- **What you need to do**:
Only one stretch of the records below is wanted: the lines from the one holding "Blog: Lustiges (185, 2088)" through the one holding "5-star reviews (797, 164)". Return it exactly, both ends included.

--- START ---

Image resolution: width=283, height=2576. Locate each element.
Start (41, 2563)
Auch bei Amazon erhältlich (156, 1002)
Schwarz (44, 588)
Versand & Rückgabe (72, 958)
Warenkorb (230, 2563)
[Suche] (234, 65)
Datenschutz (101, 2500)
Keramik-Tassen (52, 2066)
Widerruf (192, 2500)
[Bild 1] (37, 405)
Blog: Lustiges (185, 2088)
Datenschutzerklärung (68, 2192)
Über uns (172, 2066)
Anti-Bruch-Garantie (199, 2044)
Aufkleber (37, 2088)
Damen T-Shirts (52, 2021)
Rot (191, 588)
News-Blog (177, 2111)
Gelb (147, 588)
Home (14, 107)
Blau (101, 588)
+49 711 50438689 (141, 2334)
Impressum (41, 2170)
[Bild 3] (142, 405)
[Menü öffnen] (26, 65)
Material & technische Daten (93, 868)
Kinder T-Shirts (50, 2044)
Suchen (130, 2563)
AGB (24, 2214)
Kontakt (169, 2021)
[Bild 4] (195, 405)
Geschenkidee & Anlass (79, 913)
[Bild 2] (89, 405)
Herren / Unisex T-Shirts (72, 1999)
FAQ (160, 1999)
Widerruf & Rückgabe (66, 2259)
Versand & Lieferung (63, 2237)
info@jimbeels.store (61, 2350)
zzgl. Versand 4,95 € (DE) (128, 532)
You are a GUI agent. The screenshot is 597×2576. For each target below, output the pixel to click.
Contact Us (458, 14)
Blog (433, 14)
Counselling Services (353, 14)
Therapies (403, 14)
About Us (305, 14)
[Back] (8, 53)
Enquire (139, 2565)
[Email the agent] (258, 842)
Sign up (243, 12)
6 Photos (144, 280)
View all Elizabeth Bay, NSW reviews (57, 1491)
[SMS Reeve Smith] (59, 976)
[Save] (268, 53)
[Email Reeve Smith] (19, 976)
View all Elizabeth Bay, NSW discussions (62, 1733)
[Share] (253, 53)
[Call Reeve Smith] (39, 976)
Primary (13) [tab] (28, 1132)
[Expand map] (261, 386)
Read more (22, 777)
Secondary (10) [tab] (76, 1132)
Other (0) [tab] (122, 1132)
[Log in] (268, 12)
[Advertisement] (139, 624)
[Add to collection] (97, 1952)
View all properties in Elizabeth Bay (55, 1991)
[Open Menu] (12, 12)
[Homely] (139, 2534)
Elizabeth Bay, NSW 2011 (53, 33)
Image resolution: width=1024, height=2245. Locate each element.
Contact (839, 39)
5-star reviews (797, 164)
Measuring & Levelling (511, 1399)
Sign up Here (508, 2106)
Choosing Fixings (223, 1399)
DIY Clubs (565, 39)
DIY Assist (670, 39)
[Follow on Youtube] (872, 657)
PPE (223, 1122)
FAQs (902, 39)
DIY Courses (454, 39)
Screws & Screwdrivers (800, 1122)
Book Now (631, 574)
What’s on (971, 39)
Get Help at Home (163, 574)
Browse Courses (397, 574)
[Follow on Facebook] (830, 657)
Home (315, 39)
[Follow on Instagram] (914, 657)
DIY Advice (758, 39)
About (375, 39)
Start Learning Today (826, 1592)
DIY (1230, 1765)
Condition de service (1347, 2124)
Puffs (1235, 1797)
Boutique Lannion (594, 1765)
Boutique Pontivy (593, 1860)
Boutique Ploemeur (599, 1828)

--- END ---

- **Reply to the exercise**:
Blog: Lustiges (185, 2088)
Datenschutzerklärung (68, 2192)
Über uns (172, 2066)
Anti-Bruch-Garantie (199, 2044)
Aufkleber (37, 2088)
Damen T-Shirts (52, 2021)
Rot (191, 588)
News-Blog (177, 2111)
Gelb (147, 588)
Home (14, 107)
Blau (101, 588)
+49 711 50438689 (141, 2334)
Impressum (41, 2170)
[Bild 3] (142, 405)
[Menü öffnen] (26, 65)
Material & technische Daten (93, 868)
Kinder T-Shirts (50, 2044)
Suchen (130, 2563)
AGB (24, 2214)
Kontakt (169, 2021)
[Bild 4] (195, 405)
Geschenkidee & Anlass (79, 913)
[Bild 2] (89, 405)
Herren / Unisex T-Shirts (72, 1999)
FAQ (160, 1999)
Widerruf & Rückgabe (66, 2259)
Versand & Lieferung (63, 2237)
info@jimbeels.store (61, 2350)
zzgl. Versand 4,95 € (DE) (128, 532)
You are a GUI agent. The screenshot is 597×2576. For each target below, output the pixel to click.
Contact Us (458, 14)
Blog (433, 14)
Counselling Services (353, 14)
Therapies (403, 14)
About Us (305, 14)
[Back] (8, 53)
Enquire (139, 2565)
[Email the agent] (258, 842)
Sign up (243, 12)
6 Photos (144, 280)
View all Elizabeth Bay, NSW reviews (57, 1491)
[SMS Reeve Smith] (59, 976)
[Save] (268, 53)
[Email Reeve Smith] (19, 976)
View all Elizabeth Bay, NSW discussions (62, 1733)
[Share] (253, 53)
[Call Reeve Smith] (39, 976)
Primary (13) [tab] (28, 1132)
[Expand map] (261, 386)
Read more (22, 777)
Secondary (10) [tab] (76, 1132)
Other (0) [tab] (122, 1132)
[Log in] (268, 12)
[Advertisement] (139, 624)
[Add to collection] (97, 1952)
View all properties in Elizabeth Bay (55, 1991)
[Open Menu] (12, 12)
[Homely] (139, 2534)
Elizabeth Bay, NSW 2011 (53, 33)
Image resolution: width=1024, height=2245. Locate each element.
Contact (839, 39)
5-star reviews (797, 164)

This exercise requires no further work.